Currently, the government strives to boost foreign capital flows by developing a foreign direct investment council. The New Investment Laws approved in 2015 and its executives’ regulations will attempt to make it easier to invest in the country. The main components of the reform refer to the possibility of working directly with the General Authority of Investments and Free Zones together with a substantial decrease in the customs rate from 5% to 2% for imported tools, equipment and machinery. Egypt’s reform efforts have encouraged an international momentum.
THE CURRENT ACCOUNT AND THE BALANCE SHEET
The Current Account (CA) balance is formed by balance of trade (exports – imports), the net primary income (earnings on foreign investments minus payments made to foreign investors) and net cash transfers.
Statistics of Egypt show that the country is characterized by a CA deficit which within 3 months has enlarged (from -4940.2 million of dollars in January 2016 to -5549 in April of the same year – Central Bank of Egypt, 2016). Forecasts for the future continue to follow the same pattern.
Regarding the analysis of the balance sheet it is noteworthy to highlight an increase in total assets between 2013 and 2016. The latter was mainly due to an increase in the cash account and in the account short-term investments. These increments anyway are offset by an increase in equity, principally in the retained earnings account, which refers essentially to the accumulated deficit. Moreover, both total assets and total liabilities have decreased between March and June of 2016.
THE EXCHANGE RATE
Exchange rates measure the price of a nation’s currency in terms of another. Until 2003 the Egyptian Pound has been pegged to the US dollar, but after that year, the country’s central bank (CBE) decided to adopt a managed float which allows the exchange rate to fluctuate within a certain range.
THE DEBT TO GDP AND DEBT TO EXPORTS RATIOS
The Debt to GDP ratio is a measure that relates a country government debt with its GDP. Debt to exports quota instead, relates the public debt to the amount of exports.
Concerning Egypt, the public debt accounted for 90.5% of GDP (301.5 billion of dollars in 2014 – Central Bank of Egypt 2015) in the long term. This measure shows an increasing trend starting from 2010, year in which it accounted for 73.7% of GDP that at the time amounted at 218.89 billion of dollars. The same thing can be said for the debt to exports ratio that jumped from the 7.5% of 2013 to the 12.7% of 2014.
THE CDS SPREAD
It is possible to define the CDS spread as the risk premium which the lender pays to an insurance company in order to buy a Credit Default Swap that allows the latter to be protected by any loss due to a credit event.
By glancing at the data for the Arab Republic of Egypt it is possible to realize that the CDS spread (Deutsche Bank Data, 2016) in September 2016 totals up to 477 basis points (which translates in 4.77% risk premium) while the Annual Probability of Default amounts to 6.6% which is quite high. The pattern has raised during the last years.
THE RATINGS
Ratings are marks that are assigned by Rating agencies to bond issuers on the basis of their creditworthiness.
Egyptian environment is getting more stable and the economic situation is improving, for this reason we can expect a reduction in budget deficit due to a stronger growth of the country and a reduction of prices. These have been the main explanations by Fitch for the improvement in the country’s rating with respect to last years (B in 2015 instead of B- of 2014).

[Items from a data source]
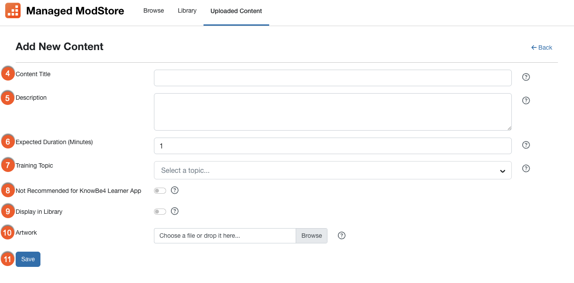The height and width of the screenshot is (283, 574).
Task: Switch to the Library tab
Action: [x=187, y=10]
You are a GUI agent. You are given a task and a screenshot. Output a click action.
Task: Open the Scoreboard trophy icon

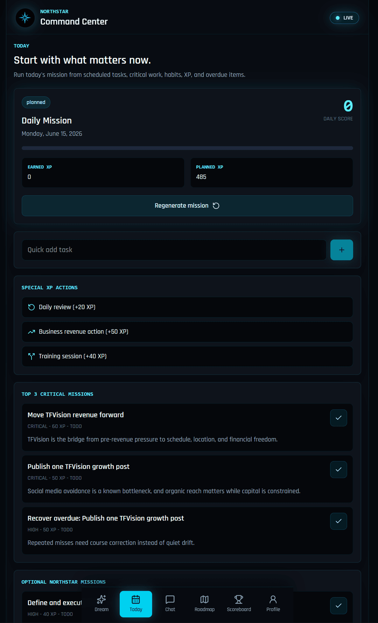click(239, 599)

* Stated problem 1: In the passage on Egypt's economy, until what year was the Egyptian Pound pegged to the US dollar?
* Stated problem 2: Reproduce word for word the part of the passage on Egypt's economy between "By glancing at" and "the last years.", inclusive.
The listing is separate from the passage on Egypt's economy.

* Problem solution 1: Until 2003.

* Problem solution 2:
By glancing at the data for the Arab Republic of Egypt it is possible to realize that the CDS spread (Deutsche Bank Data, 2016) in September 2016 totals up to 477 basis points (which translates in 4.77% risk premium) while the Annual Probability of Default amounts to 6.6% which is quite high. The pattern has raised during the last years.